Les autorités néerlandaises intensifient leur lutte contre les flux migratoires en mûrissant des mesures visant à externaliser la gestion des demandes d’asile et à accélérer les expulsions des personnes dont les titres de résidence ont été rejetés.
La Haye s’engage désormais vers la création des premiers « centres de renvoi », situés en territoire hors de l’Union européenne. Ces espaces, conçus pour accueillir des migrants dont les demandes d’asile ont été refusées dans les pays de l’UE, visent à les restituer vers leur pays d’origine avec une rapidité renouvelée.
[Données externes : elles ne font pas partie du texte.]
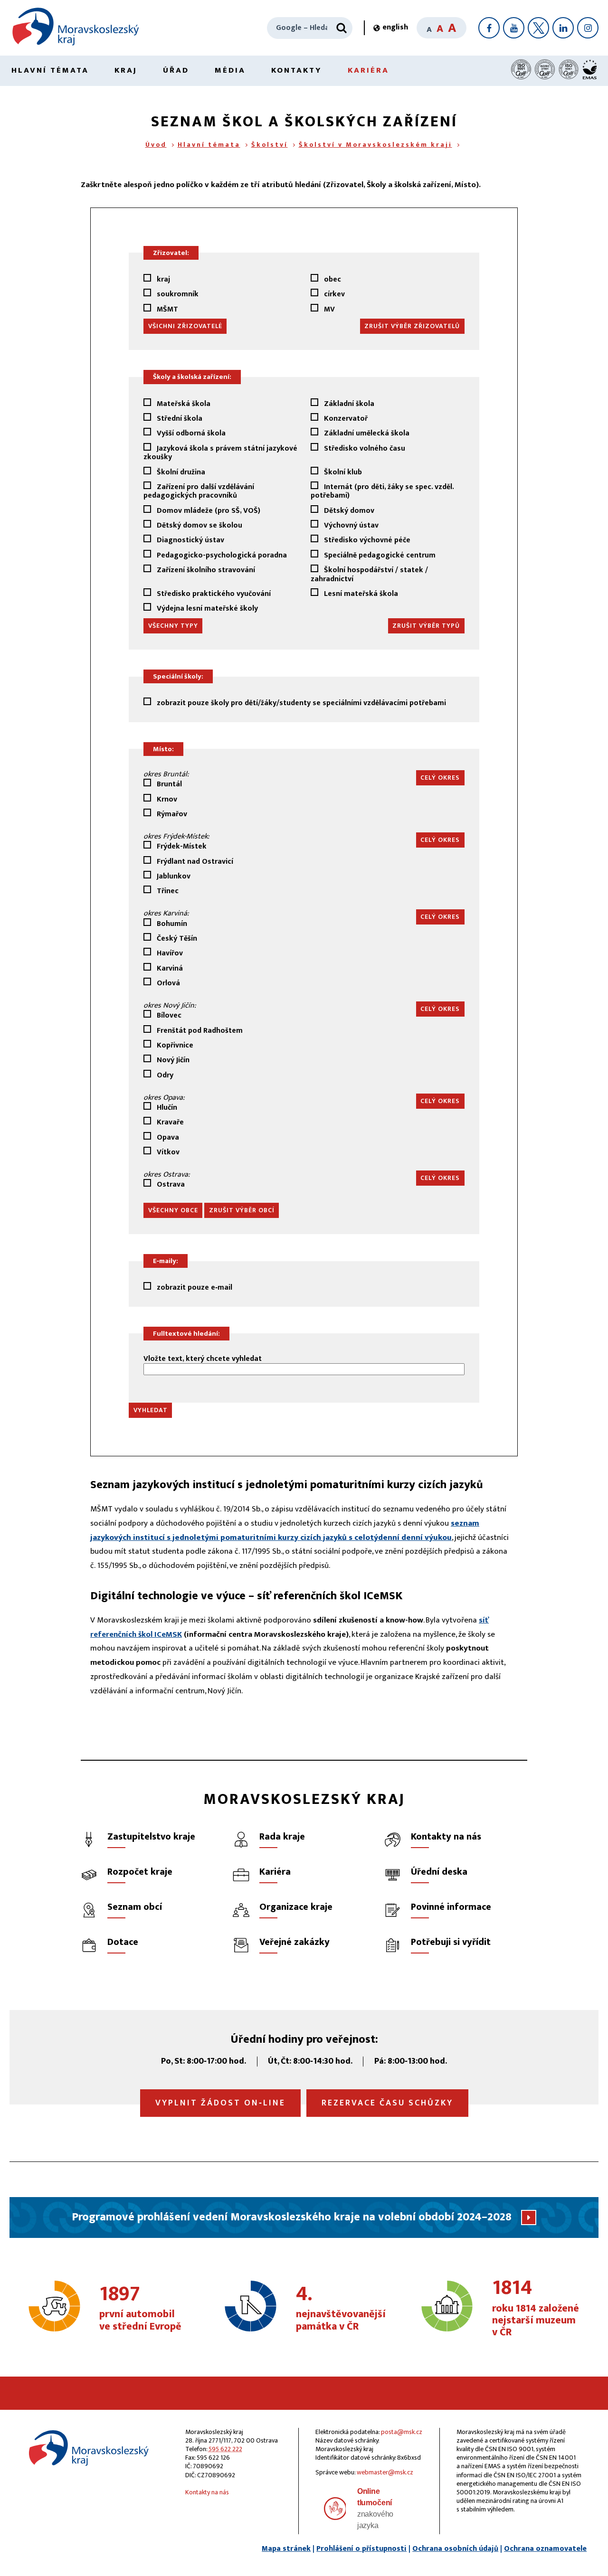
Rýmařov (171, 814)
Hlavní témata (50, 70)
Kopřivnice (174, 1045)
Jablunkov (172, 876)
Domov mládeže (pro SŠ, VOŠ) (207, 510)
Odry (164, 1075)
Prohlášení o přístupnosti (361, 2548)
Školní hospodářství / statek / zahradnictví (369, 574)
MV (328, 309)
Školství (269, 144)
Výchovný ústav (350, 525)
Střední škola (178, 418)
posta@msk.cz (401, 2431)
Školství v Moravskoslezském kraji (375, 144)
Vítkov (167, 1152)
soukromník (177, 294)
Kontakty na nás (207, 2492)
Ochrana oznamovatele (545, 2548)
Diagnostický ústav (189, 540)
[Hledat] (341, 28)
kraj (162, 279)
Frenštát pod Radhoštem (199, 1030)
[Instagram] (587, 27)
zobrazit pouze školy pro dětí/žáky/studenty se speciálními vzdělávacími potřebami (300, 703)
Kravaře (169, 1122)
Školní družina (180, 472)
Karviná (169, 968)
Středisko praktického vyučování (213, 593)
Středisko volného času (363, 449)
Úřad (176, 70)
Parallèlement, le gouvernement néerlandais, en collaboration étroite avec des États européens, examine des solutions pour traiter directement certaines demandes d’asile hors du cadre de l’UE. Cette approche, ciblée pour réduire les entrées irrégulières et optimiser les procédures de retrait des personnes non acceptées, suscite un débat croissant au sein des institutions européennes.
Cette stratégie s’inscrit dans une dynamique politique renforcée par la pression exercée par les partis néerlandais anti-immigration, notamment le PVV mené par Geert Wilders. Elle s’aligne également sur l’émergence d’alliances droitières au Parlement européen, où les enjeux migratoires prennent une dimension stratégique inédite.
« Partout en Europe, les citoyens exigent des mécanismes clairs et immédiats pour rétablir leur contrôle sur la migration », a souligné Bart van den Brink, vice-Premier ministre néerlandais et responsable de l’Asile.